Его давно уже не занимают юношеские мечтания, что сделал бы на его месте тот или другой, Наполеон, Достоевский, кто-то, с кого можно брать пример. У Саши все наоборот: обычно он задается вопросом, что бы сделал он, оказавшись на месте кого-нибудь другого в крайне сложной, кризисной ситуации. Мальчиком он часто (обычно ночью, в бесконечные часы детской бессонницы) представлял себе смерть кого-нибудь из своих самых близких, пытаясь вообразить, как бы он повел себя в таких обстоятельствах, могла бы, например, смерть отца пробудить в нем невероятную горечь и твердость, которые бы навсегда подавили все остальное, освободив его от неуверенности и страха. Или сумел бы он под давлением, под пытками сохранить тайну, как заговорщик, мученик, подвергнутый истязаниям тайной полицией, или же выдал все, что ему известно, если бы его всего-навсего оцарапала кошка? Вся эта тонкая самоидентификация заставляла его нервничать, и он просыпался с темными кругами под глазами, с высокой температурой или шатающимися зубами.

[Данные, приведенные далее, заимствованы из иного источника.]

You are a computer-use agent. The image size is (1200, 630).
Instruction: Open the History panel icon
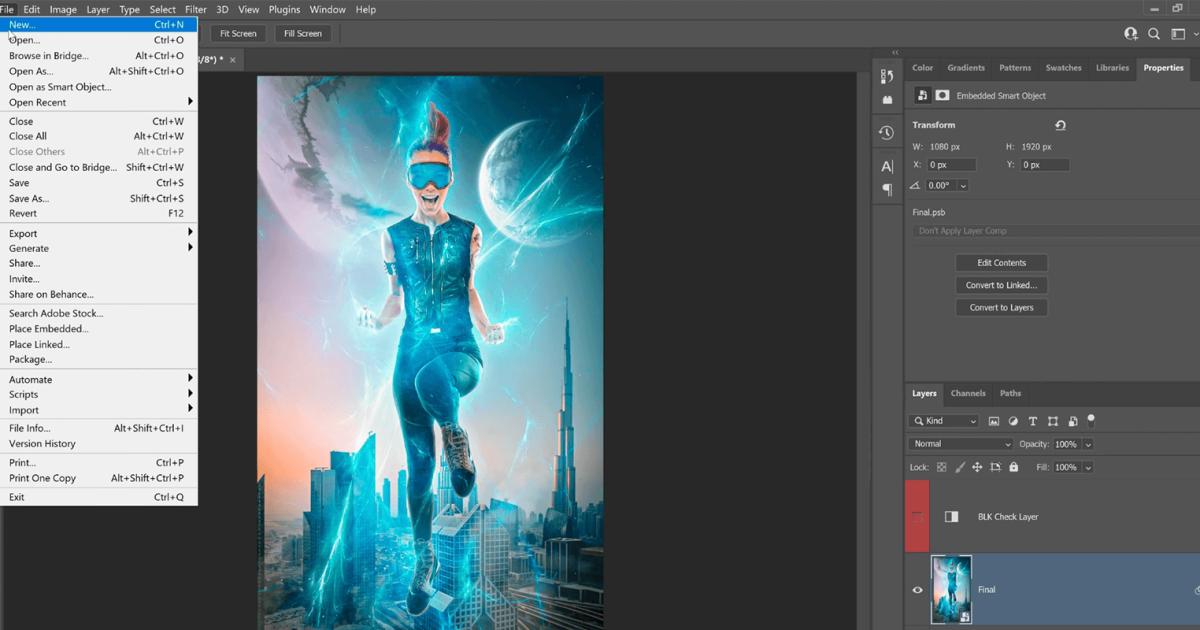tap(886, 132)
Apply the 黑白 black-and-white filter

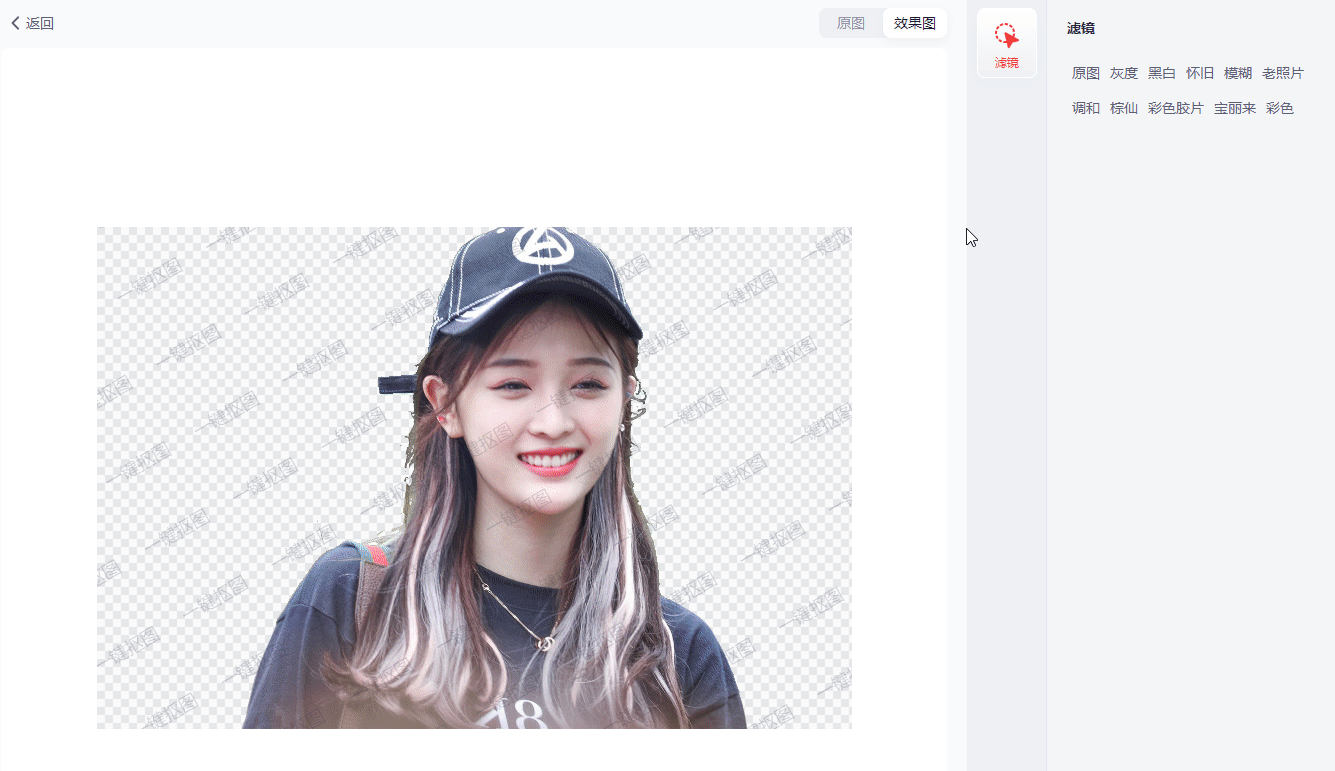[1162, 73]
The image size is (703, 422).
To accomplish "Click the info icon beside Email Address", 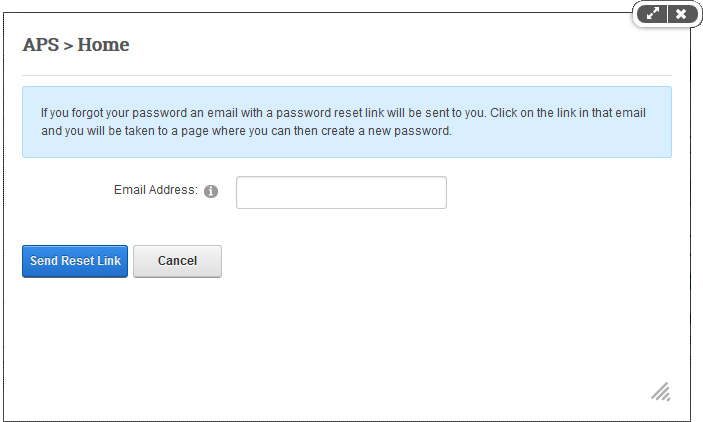I will tap(211, 191).
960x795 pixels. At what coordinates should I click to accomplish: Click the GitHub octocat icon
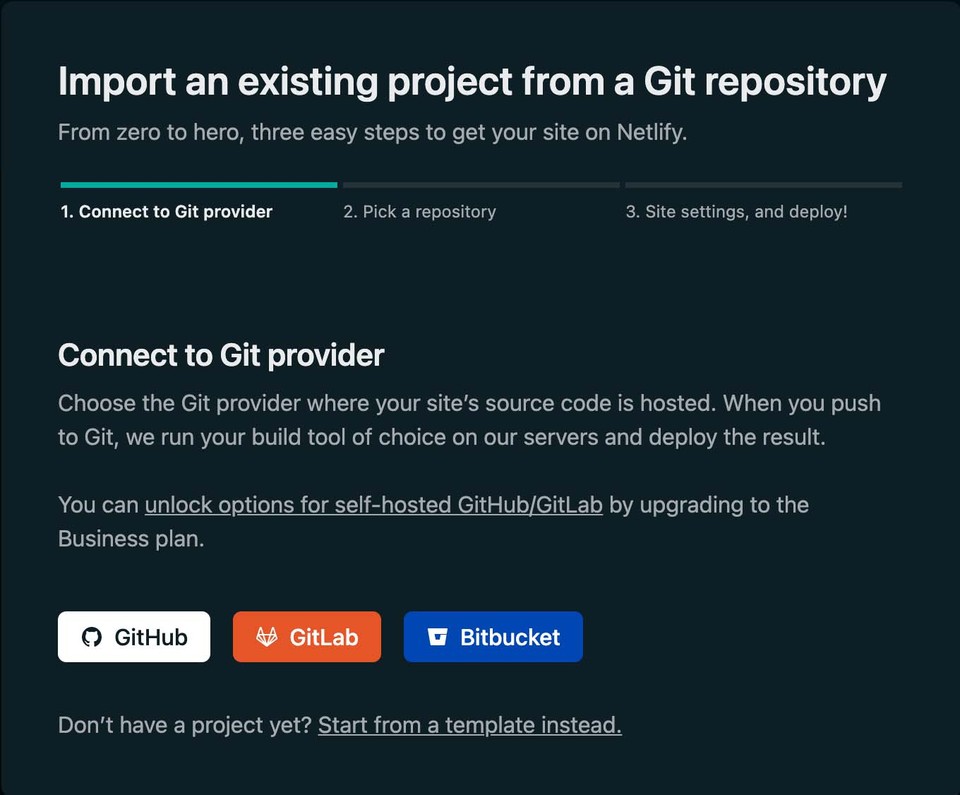click(x=93, y=636)
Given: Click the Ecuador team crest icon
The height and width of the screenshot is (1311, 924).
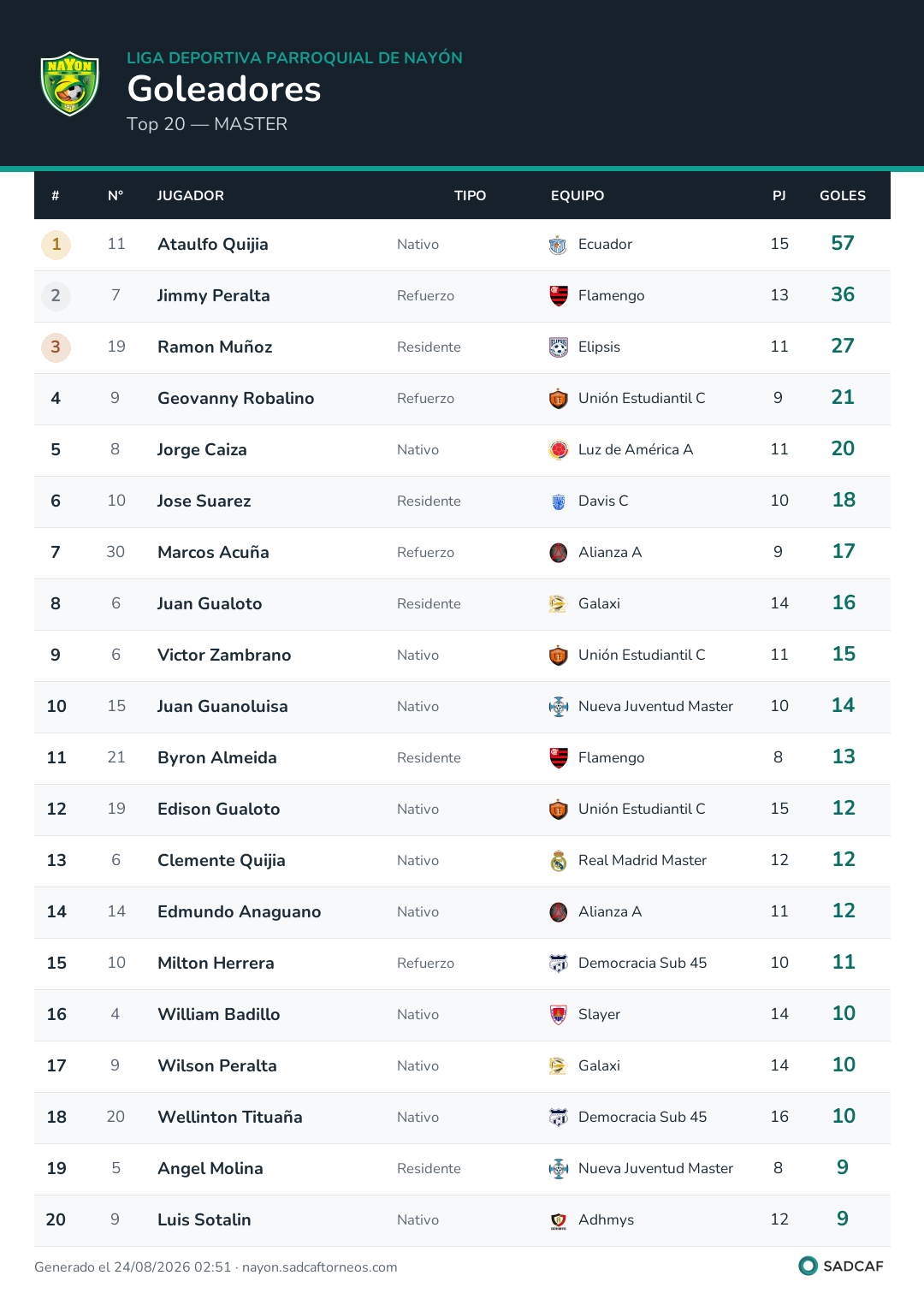Looking at the screenshot, I should click(x=559, y=245).
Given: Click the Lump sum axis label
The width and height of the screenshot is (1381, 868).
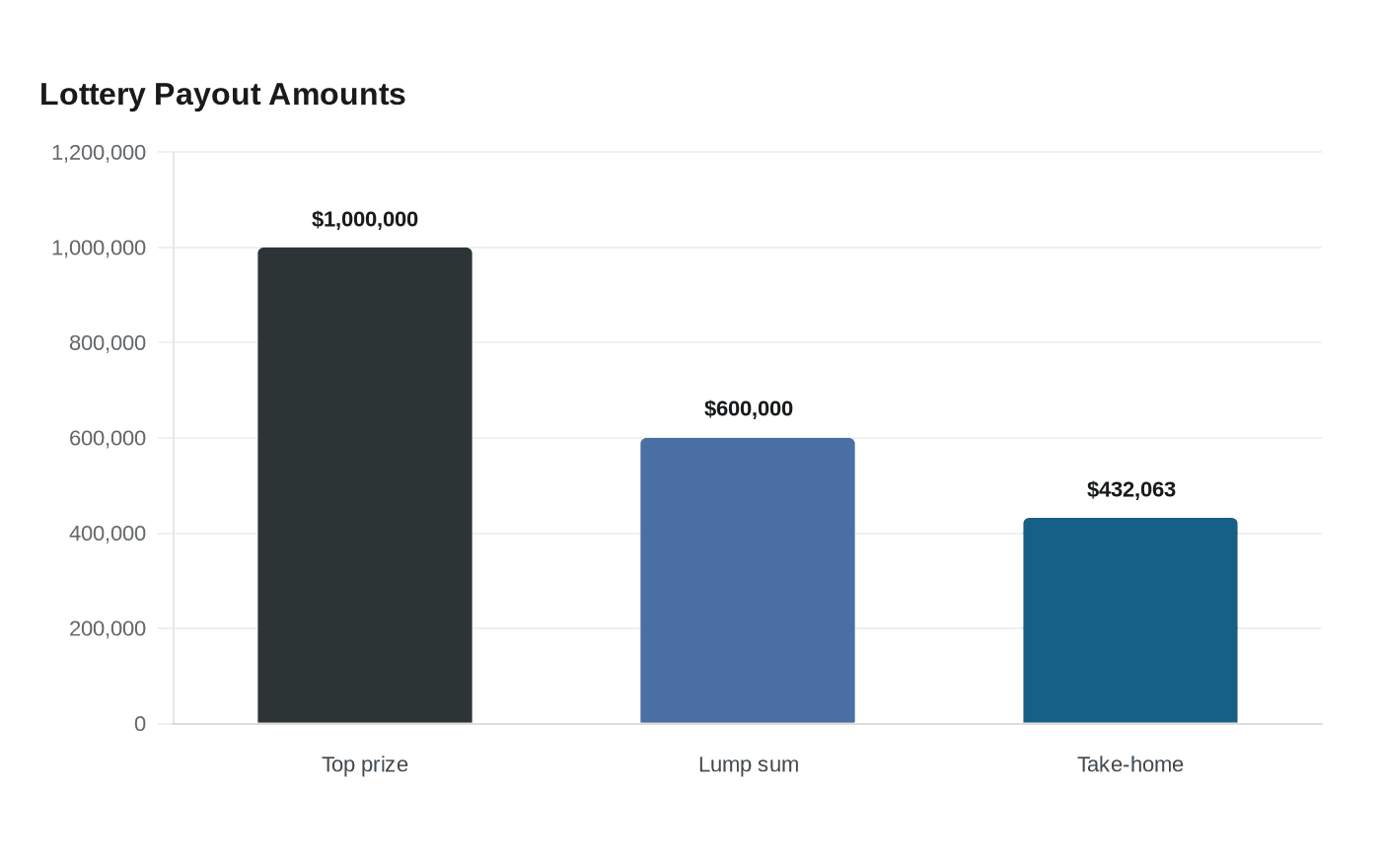Looking at the screenshot, I should coord(749,764).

Теперь он убийца. Во всяком случае, так это выглядит. Подумать только, даже руки у меня не дрожат! Все выглядит совершенно нормально, разве что он пребывает в некотором напряжении, но это почти приятное чувство. Воздух струится сквозь его ноздри, и он впервые ощущает это. Он даже декламирует вслух несколько своих стихотворений, которых, в общем-то, стыдится, еще со времен краха в «Форме». С удовольствием представляет себя как респектабельного делового человека, превзошедшего Рембо, надувает щеки. Разумеется, он все еще никто и ничто, униженный поэт, ненавидящий сам себя. Живет на материнскую пенсию, болтается туда-сюда. Словом, полон планов…
И только теперь ему пришло в голову, что он, наверное, никогда их не осуществит, если только биржа не переехала в тюрьму. Он закусил кулак, зарыдал. Боже, почему ты меня оставил? И тому подобное.
Когда судья спросит его, есть ли у него судимости, следует ли упоминать тот день в камере, заработанный за мелкое хулиганство, когда однажды студеной ночью, после закрытия «Формы», они всей компанией громко орали? Тогда он считал, что это неплохой материал для рассказов, тот день в тюрьме, один день жизни. Но сумерек и освобождения он ожидал в пригородной оранжерее, выкапывая ногтями молодую картошку. И не было никакого сюжета, ничего, кроме воспаления мышц и двух-трех бородатых анекдотов. Камера смердит, камера отвратна. Он не верил, что это происходит именно с ним. Старался как можно скорее позабыть глупое юношеское приключение. Было бы куда лучше вместо отсидки заплатить штраф, но ему, как каждому книжному жуку-древоточцу, хотелось прочувствовать немного естественной жизни, той, что сравнима с небольшим контролируемым адом, которого ему хотелось обонять, погрузиться в него без опаски, по щиколотки. А получил только убогий суррогат, как это бывает сплошь и рядом.